Crítica de 'Nuremberg': “El diablo del futuro no vestirá botas nazis”
La película que protagoniza Russell Crowe se convierte en una interpelación directa ante la degeneración democrática
La película Nuremberg, de James Vanderbilt, honra al adagio que se atribuye a Mark Twain: “La historia no se repite, pero muchas veces rima”. Acaba de terminar la Segunda Guerra Mundial y hay quien decide que los responsables nazis de tanta atrocidad, con Hermann Göring (Russell Crowe) a la cabeza, merecen un juicio escrupuloso. Como si así pudieran tener opción de escapar de su autoliquidación con una soga al cuello.
Nuremberg forma parte de ese género de películas cuyo final se sabe antes de entrar en la sala. No guarda sorpresas con el relato histórico ni con lo que ocurrió con los Juicios de Nuremberg, pero mantiene el interés. Ahí reside el primer gran mérito, apoyado en buenas actuaciones del elenco. El otro mérito es que consigue esquivar esos momentos en los que podía convertirse en una maniquea película yanqui.
Con un soberano Russell Crowe germano-hablante (quién sabe si como Ralph Fiennes en Cónclave, estrenada en Donostia, el Zinemaldia lanza al australiano a la nominación del Oscar), la cinta la lidera el segundo de Adolf Hitler en el III Reich que mató a seis millones de personas fuera del campo de batalla. Al responsable de millones de atrocidades. El que fue presidente del Parlamento alemán entre 1932 y 1945.
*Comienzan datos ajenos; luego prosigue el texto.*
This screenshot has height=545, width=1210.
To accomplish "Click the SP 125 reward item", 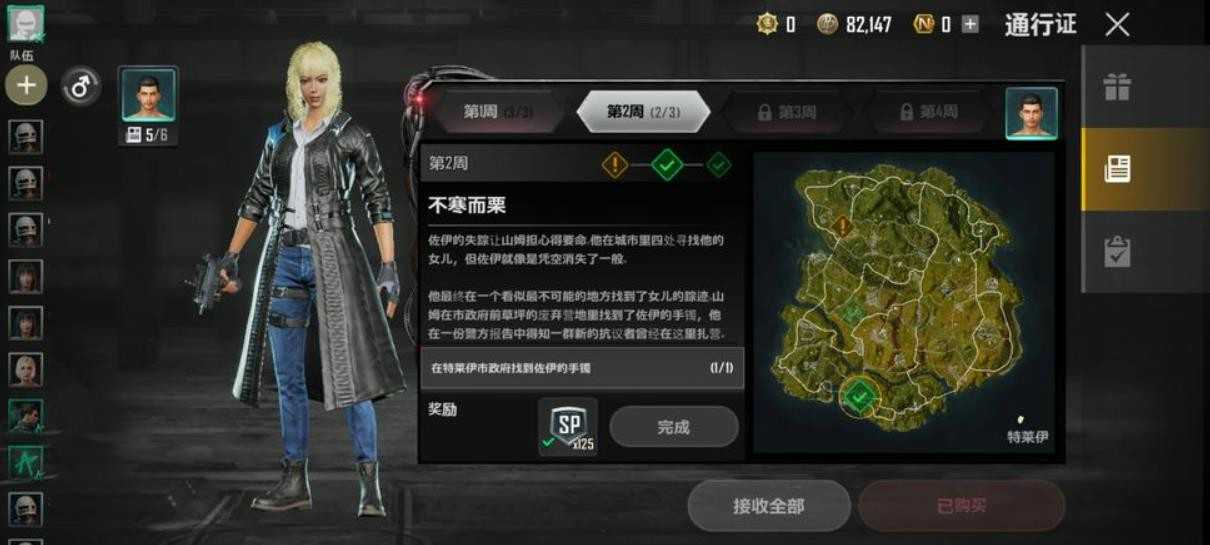I will click(568, 427).
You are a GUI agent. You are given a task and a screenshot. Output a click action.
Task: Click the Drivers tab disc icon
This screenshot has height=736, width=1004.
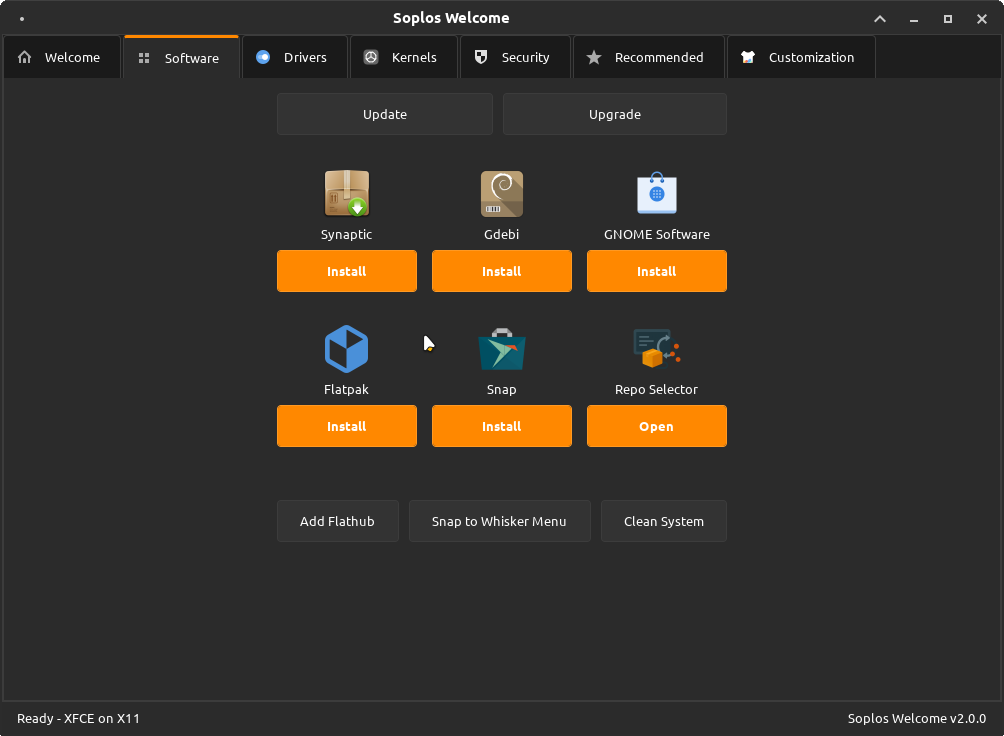(263, 57)
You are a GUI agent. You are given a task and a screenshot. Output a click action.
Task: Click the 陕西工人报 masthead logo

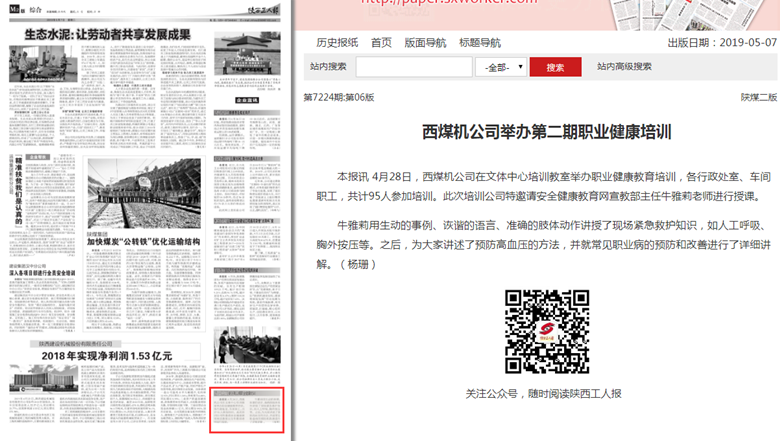tap(260, 10)
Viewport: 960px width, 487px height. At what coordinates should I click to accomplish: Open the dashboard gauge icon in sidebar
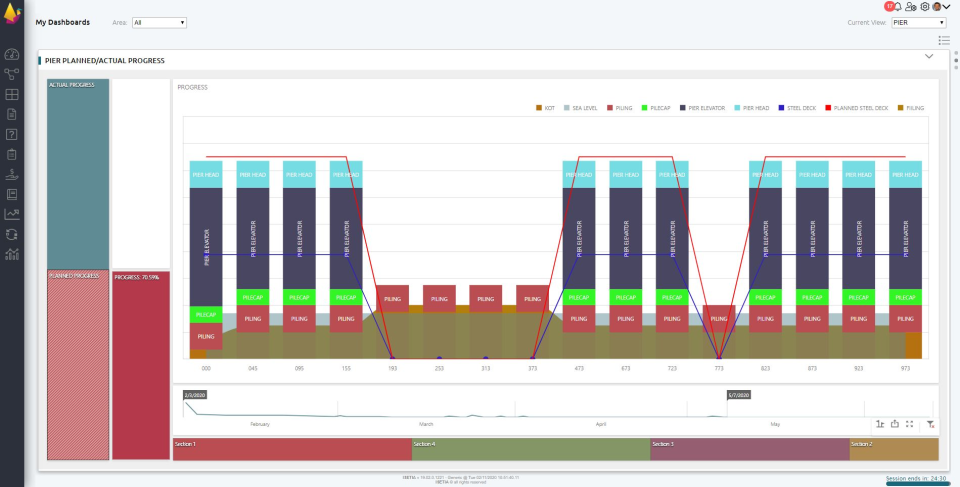[x=12, y=55]
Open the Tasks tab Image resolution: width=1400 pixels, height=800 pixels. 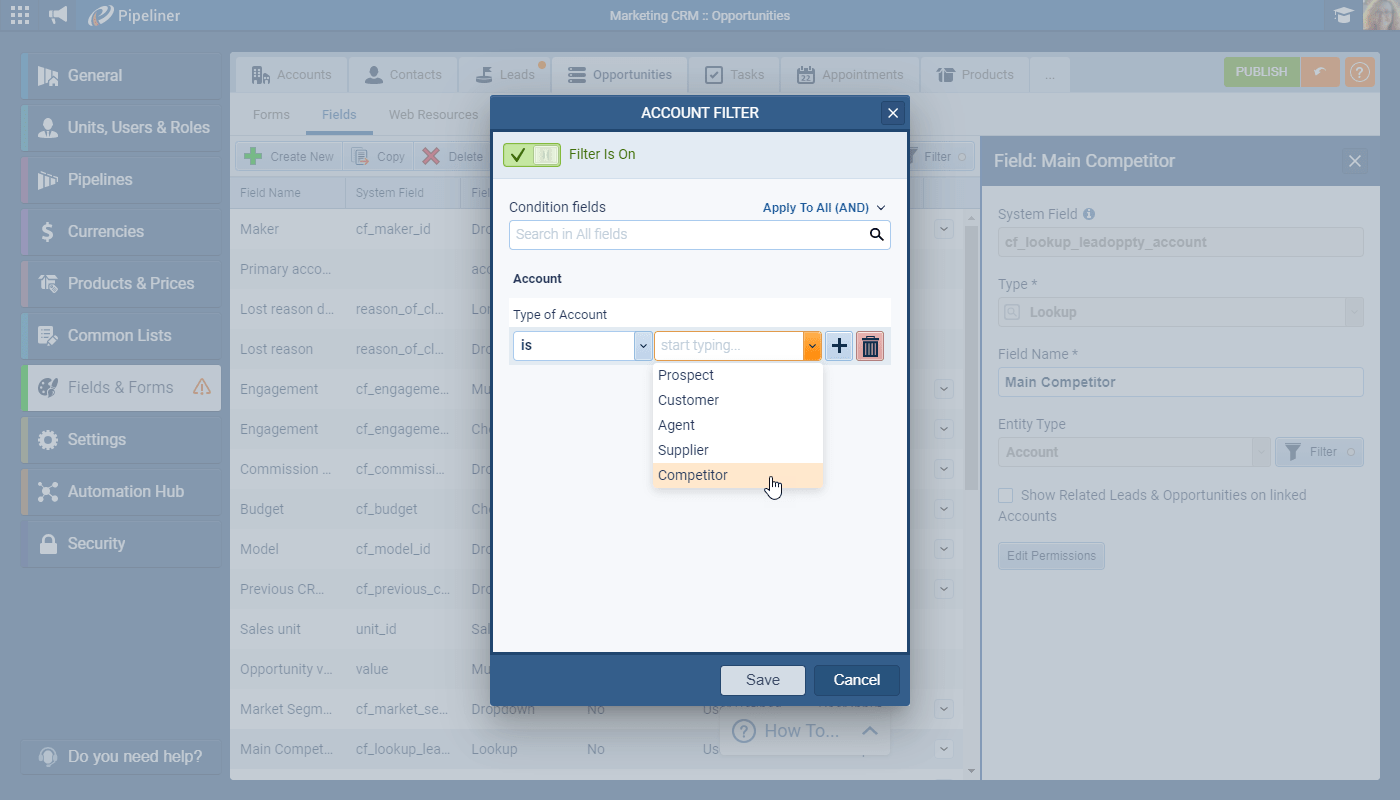click(x=735, y=73)
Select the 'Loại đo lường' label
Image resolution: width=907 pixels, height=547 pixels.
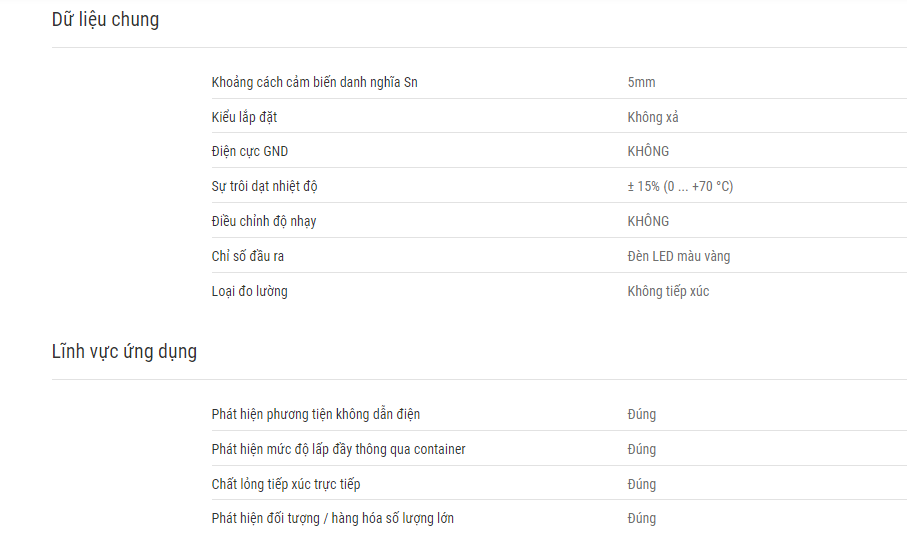pos(249,291)
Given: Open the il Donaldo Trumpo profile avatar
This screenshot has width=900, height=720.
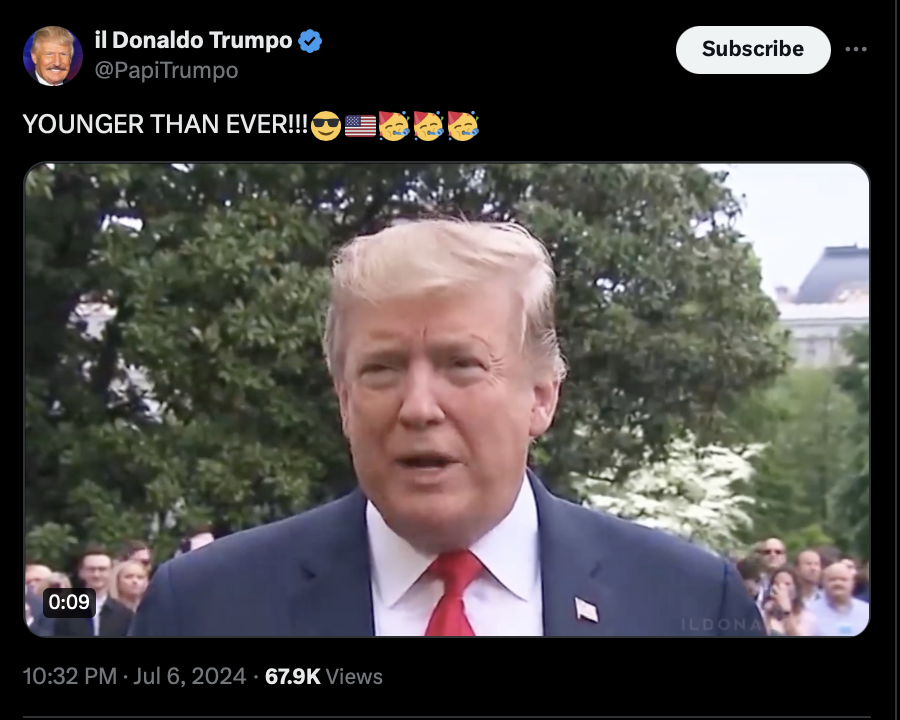Looking at the screenshot, I should pos(53,56).
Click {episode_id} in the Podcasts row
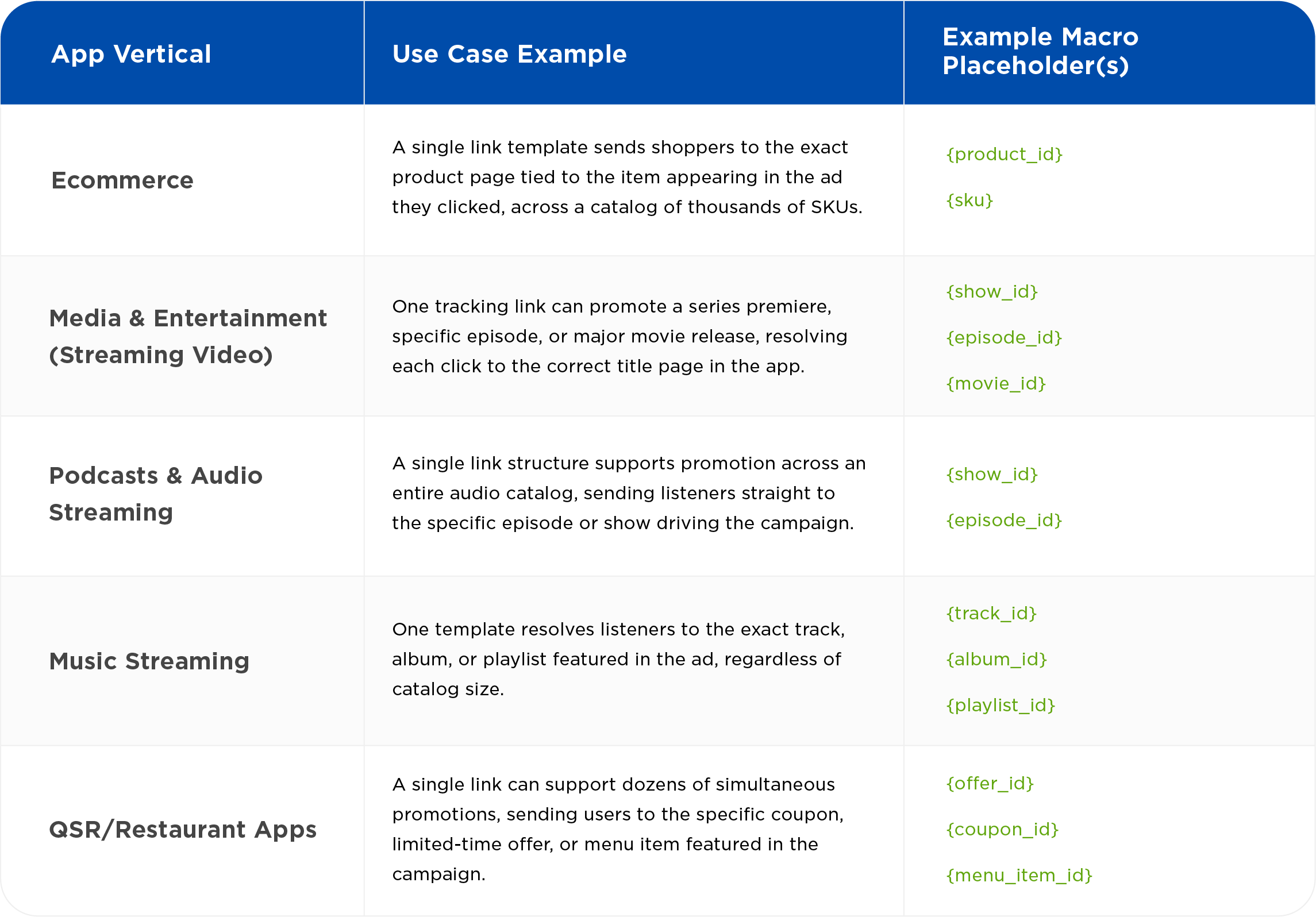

Culto, soberbio, narcisista y amante de su mujer y su hija como podríamos ser cualquiera, es capaz de todo. Un personaje siniestro que tiene más grises de los que la rápida caricatura dibujaría. Ahí se esconde el terror: “El diablo del futuro no vestirá botas nazis”.
El guion, obra del propio director James Vanderbilt inspirado en el libro El nazi y el psiquiatra de Jack El-Hai, avanza como quien sube un edificio: al recorrer una planta, reina la quietud, pero en momentos de la trama, esta avanza y gira, en gran medida, gracias a la profundidad que a veces a trompicones obtienen secundarios imprescindibles como el fiscal Robert H. Jackson (interpretado por Michael Shannon) o el sargento Howie Triest (Leo Woodall).
La pugna de fondo
Al fondo de las pequeñas historias que componen el guion —quizá ninguna termine de ser redonda— existe un pulso entre los aliados y la jerarquía nazi. Una pugna que el fiscal Jackson quiere conducir de manera escrupulosa, pese a que el mundo tuviera claro que aquellos nazis debían e iban a ser liquidados. ¿Un juicio a esas alimañas, para qué?, hubo quien se preguntó.
Por eso resultó clave primero organizar unos juicios creíbles y después, en la vista oral, ganar el enfrentamiento dialéctico entre los fiscales y el capo Göring. El bien enjuicia al mal, no tanto por ética, sino por una razón básica: quien gana una guerra gana el derecho a ejercer la acusación.
Göring también pugna con el ego del psiquiatra militar Douglas Kelley, que llega a la cárcel a examinar a los 22 presos. La habilidad del jerarca nazi pone contra las cuerdas al personaje de Rami Malek al tener que dar la cara por la actuación de los EEUU en la Segunda Guerra Mundial. Dos antagonistas que llegan a parecer amigos: ¿se puede ser amigo de un monstruo?
Por eso Nuremberg es una cinta que rima con cada vez más realidades de la geopolítica mundial hasta la reflexión final, un puñetazo en el costado. Para rumiarlo mientras asoman los títulos de crédito que devolverán al espectador a la realidad exterior. Esa que rima con varios versos de la película, como el auge del fascismo. Esa realidad que vivimos empieza a tener una soga al cuello.